Organization of their time
Have you thought about working at home? Can you choose your next job according to the schedule of the company? Do these schedules allow you to combine work and family life? Can the distance between your workplace and your home be reduced to avoid long time lost on the way?
Can you schedule your evenings at home to be with your family? These evenings spent together will save your child from future visits to a therapist.

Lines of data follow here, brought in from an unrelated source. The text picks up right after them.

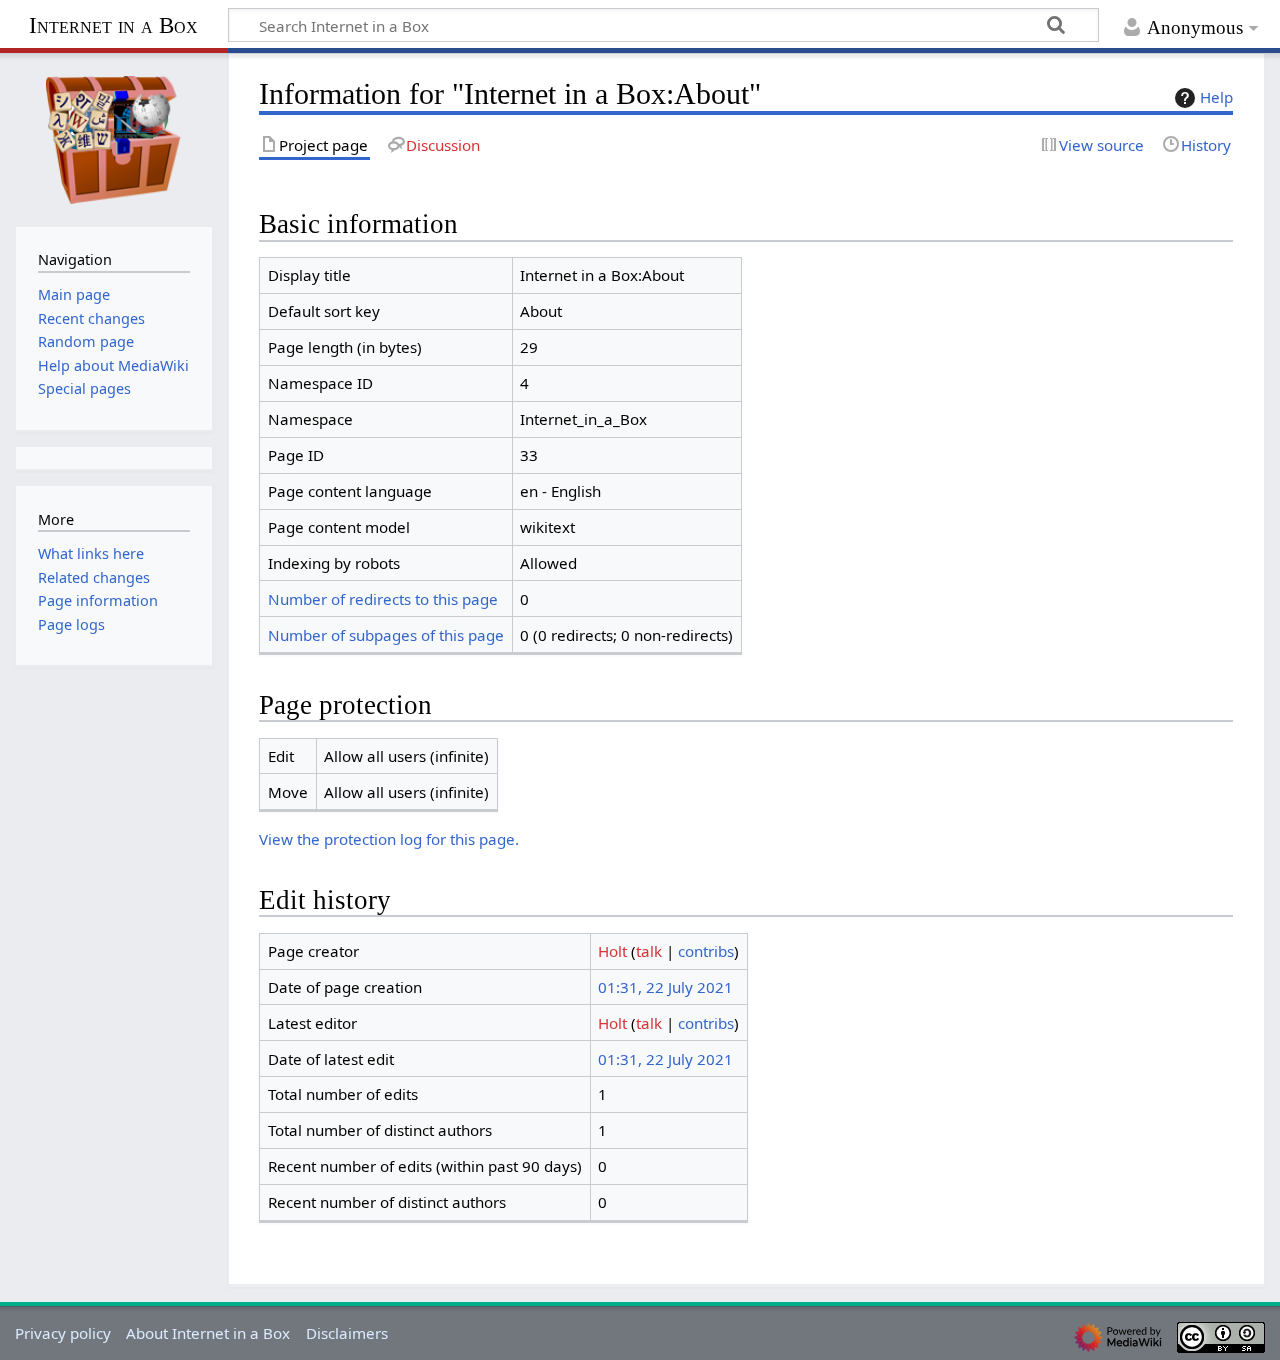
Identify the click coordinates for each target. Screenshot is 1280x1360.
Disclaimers (347, 1333)
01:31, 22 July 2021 (665, 987)
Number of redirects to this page (383, 599)
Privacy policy (63, 1333)
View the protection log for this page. (389, 839)
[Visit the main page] (114, 138)
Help (1216, 97)
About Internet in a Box (208, 1333)
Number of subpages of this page (386, 635)
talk (649, 951)
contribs (706, 951)
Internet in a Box (113, 25)
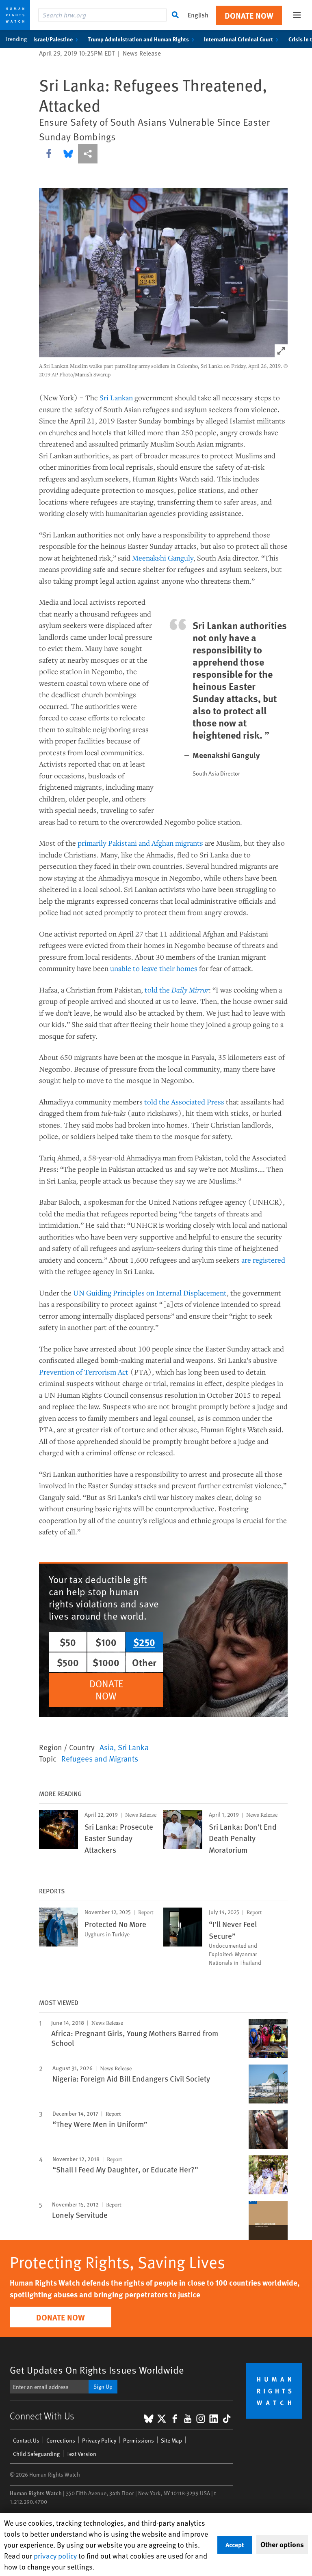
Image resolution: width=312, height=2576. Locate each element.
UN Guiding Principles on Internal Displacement (150, 1293)
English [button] (198, 14)
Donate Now (249, 15)
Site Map (171, 2440)
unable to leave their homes (153, 968)
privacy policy (55, 2555)
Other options (282, 2544)
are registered (263, 1260)
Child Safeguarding (36, 2454)
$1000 (106, 1662)
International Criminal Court (238, 39)
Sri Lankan (116, 397)
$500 (68, 1662)
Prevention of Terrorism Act (83, 1372)
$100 (106, 1642)
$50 (68, 1642)
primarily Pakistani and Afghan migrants (140, 843)
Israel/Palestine (53, 39)
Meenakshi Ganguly (162, 558)
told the (177, 990)
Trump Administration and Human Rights (138, 39)
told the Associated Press (184, 1101)
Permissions (138, 2440)
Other (144, 1662)
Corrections (60, 2440)
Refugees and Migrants (99, 1758)
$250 (144, 1642)
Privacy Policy (99, 2440)
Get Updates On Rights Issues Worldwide (97, 2369)
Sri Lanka (133, 1747)
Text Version (81, 2454)
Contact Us (26, 2440)
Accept (234, 2544)
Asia (107, 1747)
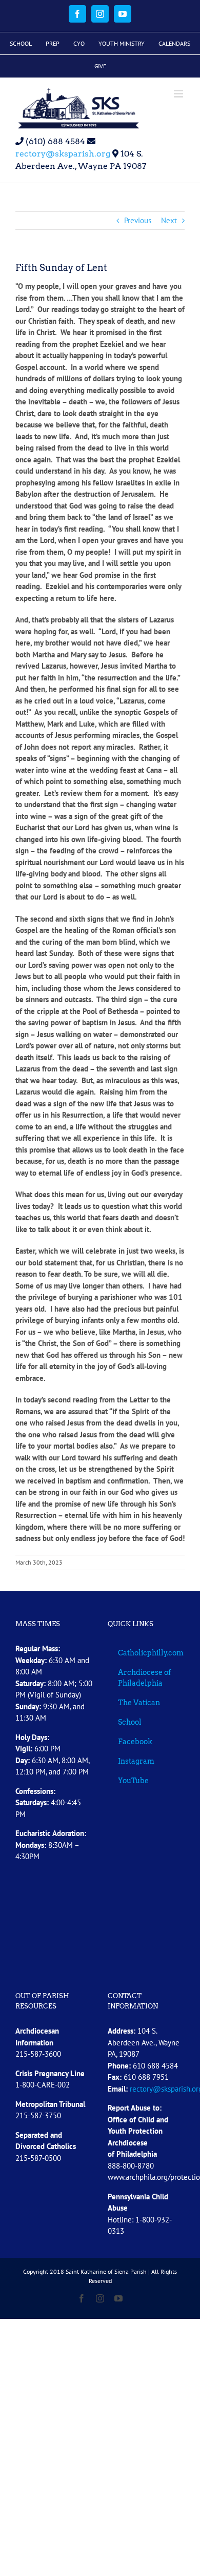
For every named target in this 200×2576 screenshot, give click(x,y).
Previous (137, 220)
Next (169, 220)
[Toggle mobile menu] (179, 93)
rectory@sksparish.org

Entourage: is there a grandmother or a grandfather in the room? If you cannot be present because of work constraints, can a "mom" or "dad" replacement be appointed? Why not ask people around you to watch your children in your absence? An aunt, a neighbor or friend living in your neighborhood can be a great relief. Grandparents often have quality time to offer to your children and their grandchildren and they are in great shape. Why not give them the opportunity to contribute to the well-being of their grandchildren?
A little more family activities
Choose to work evenings or weekends that bring together the interests of all family members. Do you like sports? You need to be in shape: a father and son can subscribe to the same gym and train together.
Are you more into artistic activities than into sports? Visit museums, organize monthly outings to libraries, go to the theater... All excuses are good to promote these parent-teen activities, like bowling, visiting the grandmother, auto repairing, shopping, going to the restaurant activities... We even saw a father and daughter try going to the opera.
The important point is that being with your child and sharing activities with them is a way of maximizing your relationship and the opportunities to communicate with them. It does not really matter what you do together. You can even talk about
online divorce if you want, as long as that communication is present.